Would you repeat word for word the lines of the listing that follows, from the one with "Image resolution: width=1614" up to and including the one with "This screenshot has height=452, width=764.", and leave out the images?

※

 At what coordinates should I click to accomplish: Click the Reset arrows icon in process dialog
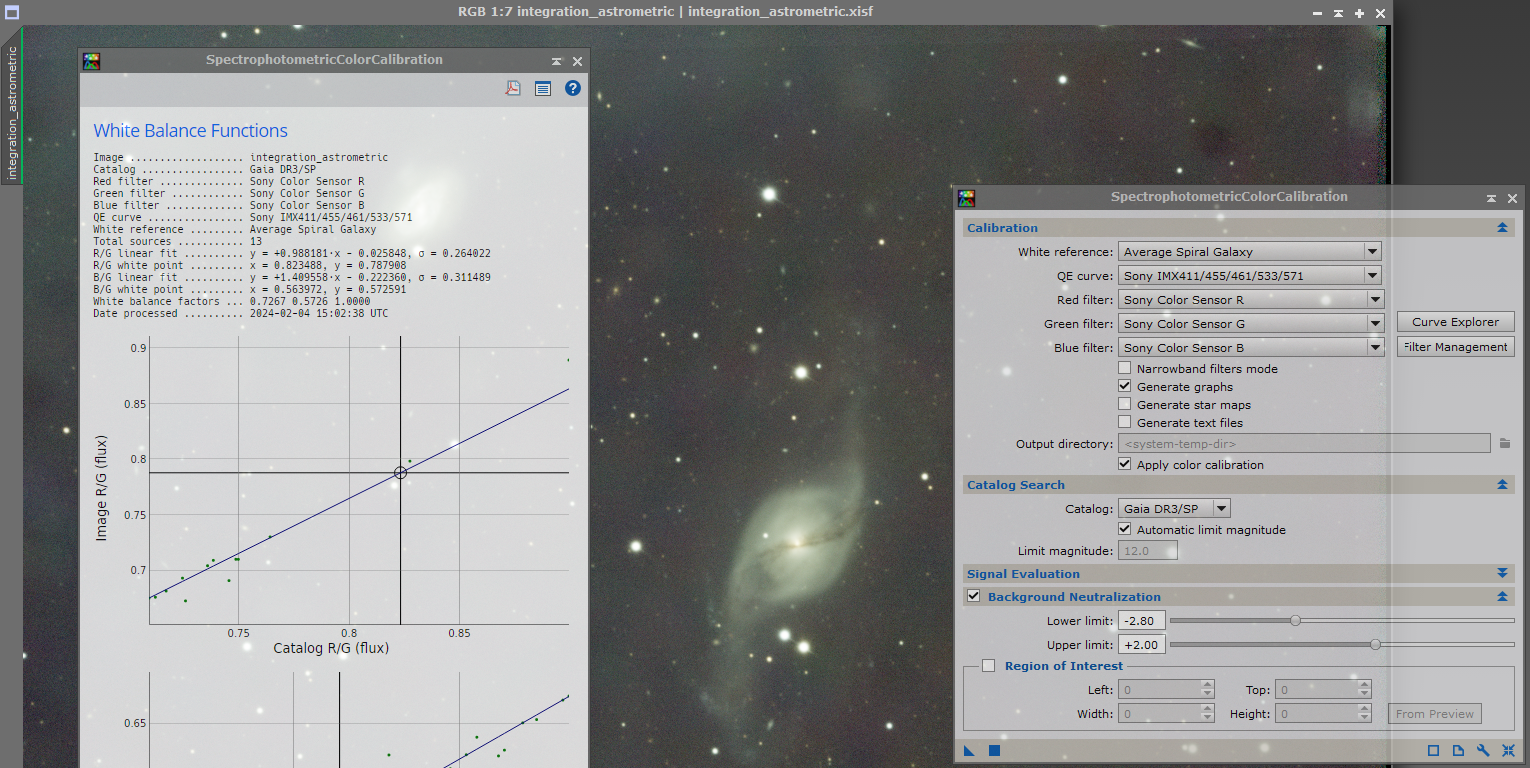(x=1508, y=751)
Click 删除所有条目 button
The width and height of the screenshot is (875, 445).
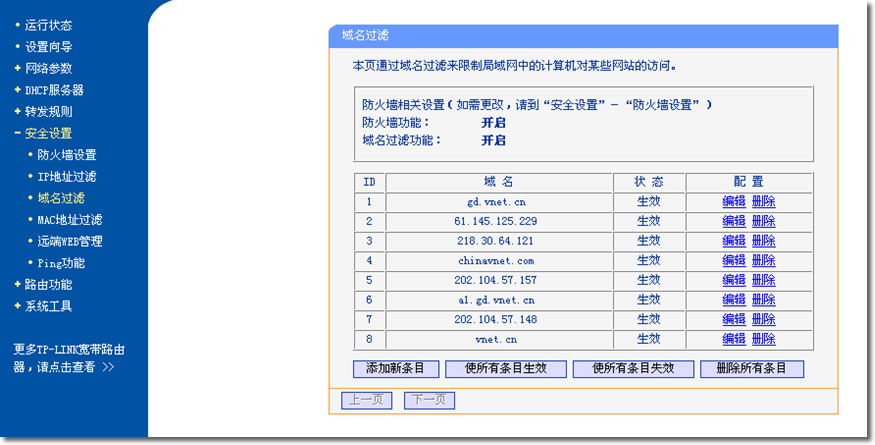[x=752, y=368]
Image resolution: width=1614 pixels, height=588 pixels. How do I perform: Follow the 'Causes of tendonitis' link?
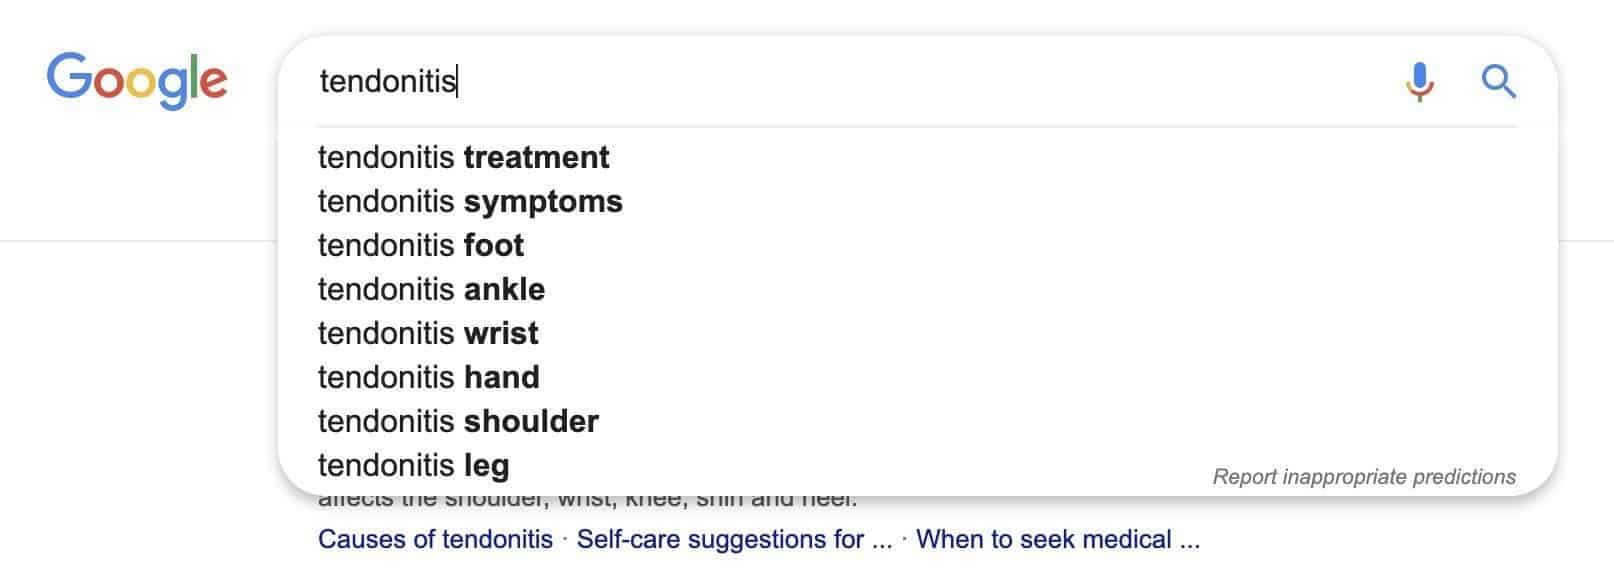434,539
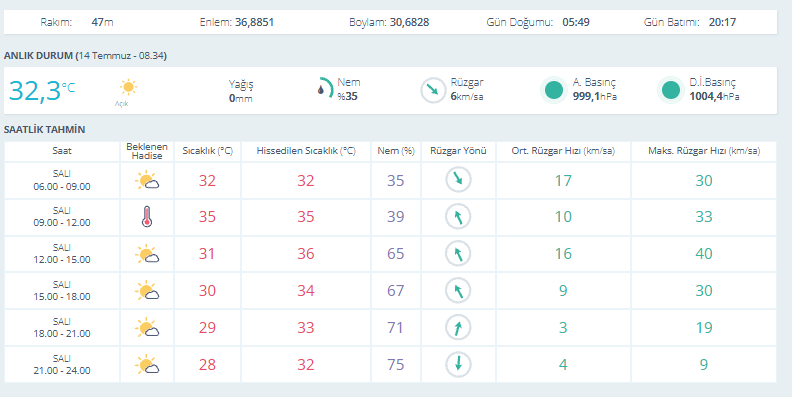Click the thermometer icon for 09.00 - 12.00

point(147,217)
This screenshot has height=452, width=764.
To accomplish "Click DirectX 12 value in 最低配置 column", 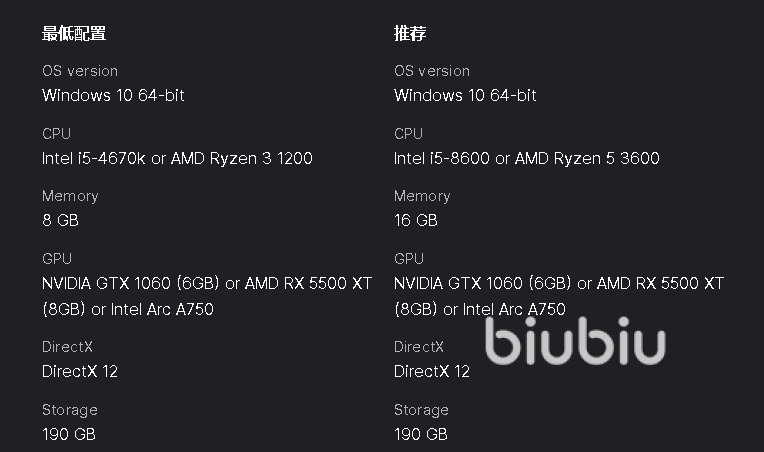I will 80,371.
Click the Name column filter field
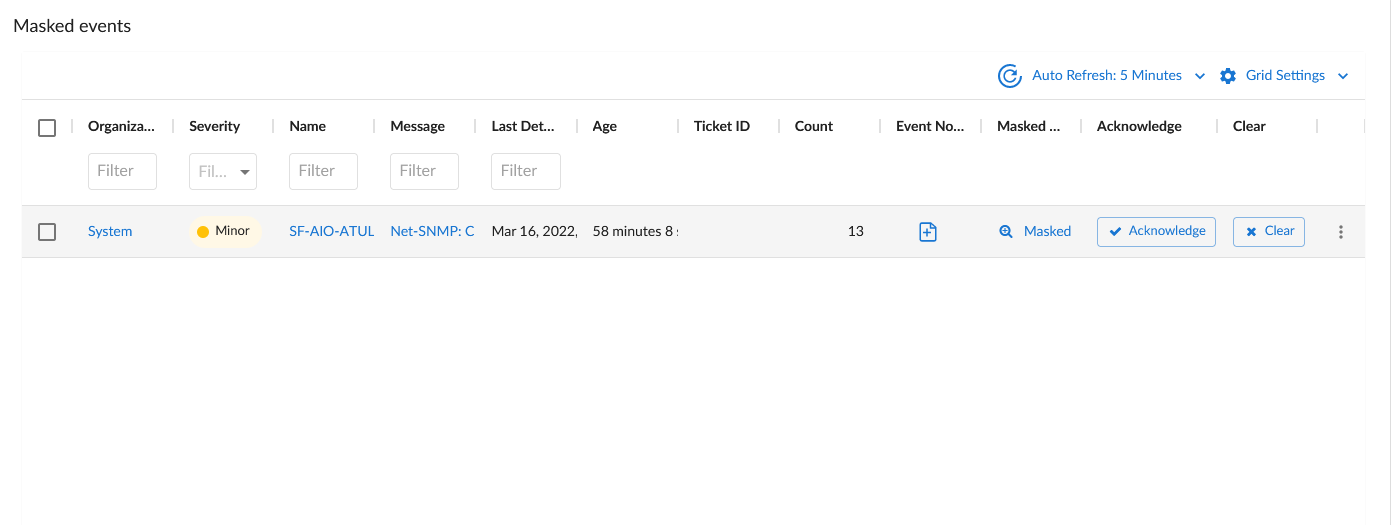Viewport: 1391px width, 525px height. click(x=323, y=171)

※

- RESPONSE TO THIS TASK:
Image resolution: width=1614 pixels, height=588 pixels. How do I perform: Follow the 'Causes of tendonitis' link?
434,539
Click the thermometer icon for 09.00 - 12.00

point(147,217)
This screenshot has height=452, width=764.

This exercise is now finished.